[PATCH] D74361: [Clang] Undef attribute for global variables
John McCall via Phabricator via cfe-commits
cfe-commits at lists.llvm.org
Mon Mar 2 14:56:37 PST 2020
rjmccall added inline comments.
================
Comment at: clang/test/CodeGenCXX/attr-loader-uninitialized.cpp:23
+// CHECK: @nominally_value_init = global i32 undef
+int nominally_value_init [[clang::loader_uninitialized]] = 4;
+
----------------
JonChesterfield wrote:
> rjmccall wrote:
> > Quuxplusone wrote:
> > > rjmccall wrote:
> > > > JonChesterfield wrote:
> > > > > Quuxplusone wrote:
> > > > > > This test case is identical to line 36 of clang/test/Sema/attr-loader-uninitialized.cpp, where you say you don't want it to compile at all.
> > > > > >
> > > > > > I think you need a clearer idea of how this interacts with initializers. Is it merely supposed to eliminate the //zero-initialization// that happens before the user-specified construction/initialization, or is it supposed to compete with the user-specified construction/initialization?
> > > > > >
> > > > > > That is, for
> > > > > >
> > > > > > nontrivial unt [[clang::loader_uninitialized]];
> > > > > >
> > > > > > is it merely supposed to call `unt::unt()` on a chunk of undef memory (instead of the usual chunk of zeroed memory), or is it supposed to skip the constructor entirely? And for
> > > > > >
> > > > > > int x [[clang::loader_uninitialized]] = foo();
> > > > > >
> > > > > > is it merely supposed to call `foo()` and assign the result to a chunk of undef memory (instead of the usual chunk of zeroed memory), or is it supposed to skip the initialization entirely?

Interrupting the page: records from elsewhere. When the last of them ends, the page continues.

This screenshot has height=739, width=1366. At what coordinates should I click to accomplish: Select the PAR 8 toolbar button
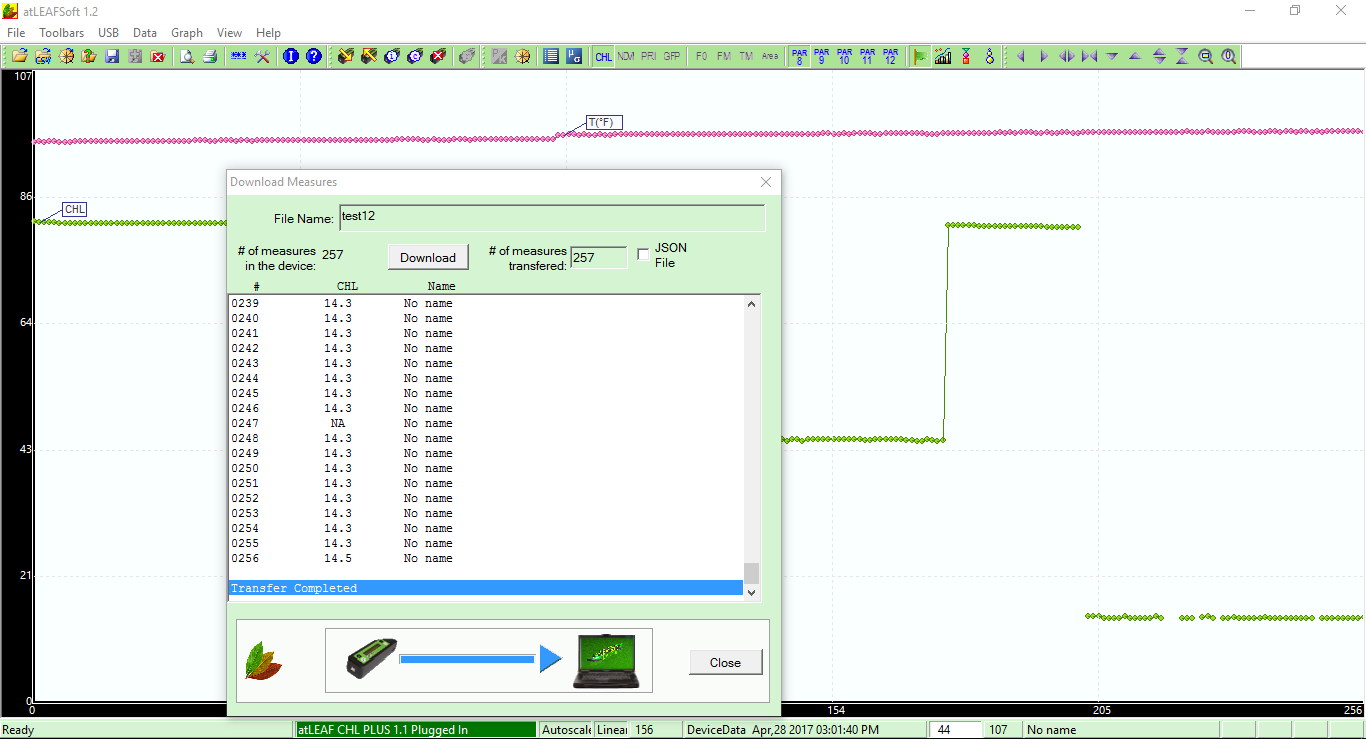click(799, 57)
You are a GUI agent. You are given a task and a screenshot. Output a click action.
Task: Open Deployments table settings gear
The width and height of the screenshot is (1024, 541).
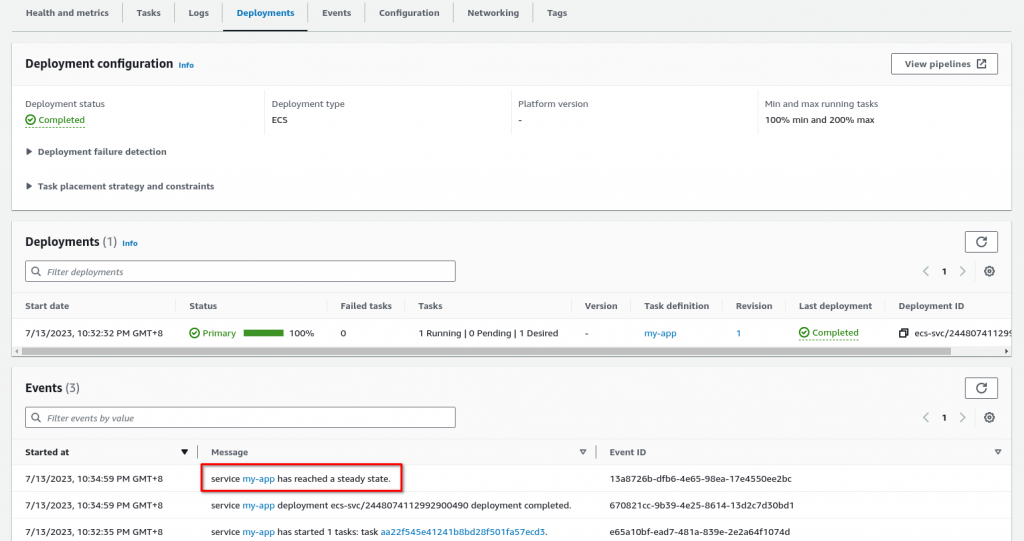click(x=989, y=271)
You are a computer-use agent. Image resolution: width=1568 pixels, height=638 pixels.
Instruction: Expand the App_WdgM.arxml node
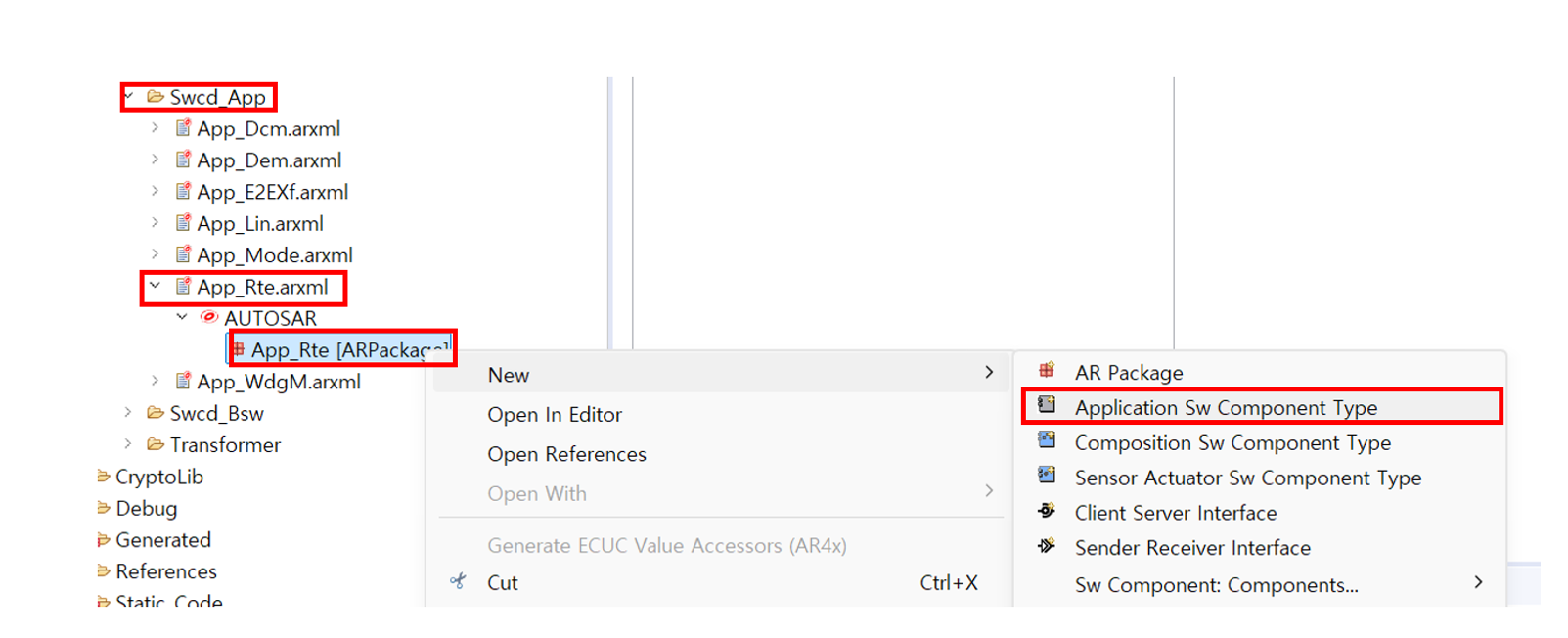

> > > > > I think you commented while the first working piece of sema landed. My thinking is relatively clear but my understanding of clang's semantic analysis is a work in progress!
> > > > >
> > > > > Initializers (`= foo()`) are straightforward. Error on the basis that the attribute effectively means `= undef`, and one should not have two initializers. A test case is now added for that (and now passes).
> > > > >
> > > > > The codegen I want for a default constructed global marked with this variable is:
> > > > > - global variable allocated, with undef as the original value
> > > > > - default constructor call synthesized
> > > > > - said default constructor set up for invocation from crt, before main, writing over the undef value
> > > > >
> > > > > Where the default constructor can be optimized as usual, e.g. if it always writes a constant, we can init with that constant instead of the undef and elide the constructor.
> > > > >
> > > > > I don't have that actually working yet - the constructor call is not being emitted, so we just have the undef global.
> > > > >
> > > > > I think it's important to distinguish between the values of the bits when the program is loaded and whether constructor/destructors are called, as one could want any combination of the two.
> > > > I think Arthur is suggesting that it would be useful to allow the attribute to be used in conjunction with an initializer in C++, since if the initializer has to be run dynamically, we can still meaningfully suppress the static zero-initialization. That is, we've accepted that it's useful to do this when *default-initializing* a global, but it's actually useful when doing *any* kind of dynamic initialization.
> > > >
> > > > Maybe we can leave it as an error in C++ when the initializer is a constant expression. Although that might be unnecessarily brittle if e.g. the constructor is `constexpr` in one library version but not another.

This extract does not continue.